Hackers posing as computer users in need of help were infiltrating data on their victims’ PCs
A vulnerability in Microsoft’s Remote Assistance tool allows hackers the opportunity to steal or delete files in specific targeted attacks.
The remote access feature is built in to all versions of Windows post-XP, and enables users to give or receive help from trusted networks based anywhere in the world.
Belgian researcher Nabeel Ahmed spotted a critical vulnerability in February 2017 and reported it to Microsoft in October.
The bug – named CVE-2018-0878 – has now been patched and details of the vulnerabilities can be reported.
It’s important to understand that though this flaw was described as critical, it requires a certain amount of phishing or social engineering to exploit it.
Also, the hack targets a specific computer or user – meaning it can’t be mass-exploited.
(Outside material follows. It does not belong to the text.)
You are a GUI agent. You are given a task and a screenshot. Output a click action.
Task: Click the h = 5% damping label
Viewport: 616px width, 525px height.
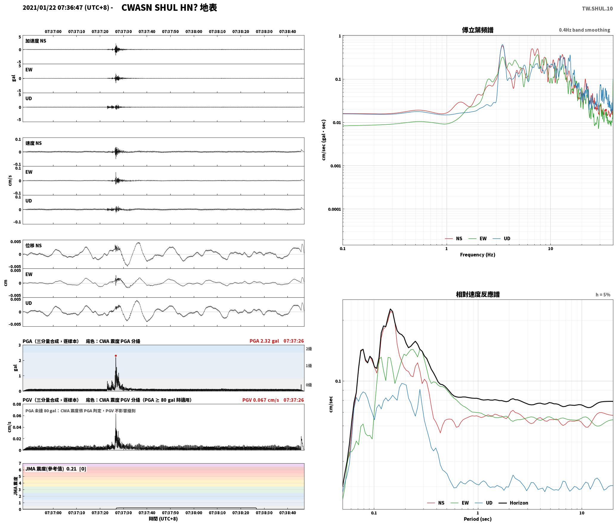pos(603,294)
Quick Assist works like this: a user requests help from another individual and sends them a file via email or through other means to connect the two computers.
When the helper double-clicks the file, named invitation.msrcincident, it links the two via a remote desktop session.
Ahmed discovered that a hacker could manipulate the XML file to embed an XML External Entity (XEE) exploit into it.
Once opened, the malicious bug can then steal data and upload it to a remote server.
As Ahmed explained, this attack is only successful if the victim has been tricked into opening the file, for example, a phishing email sent by someone posing as a colleague.
But it can accomplish a dangerous attack that could recover sensitive data or logins and passwords.
Microsoft released the update during March's Patch Tuesday, which was last week.
Its latest version of the tool, called Quick Assist, is not vulnerable to the hack as it generates access codes instead of sending the file.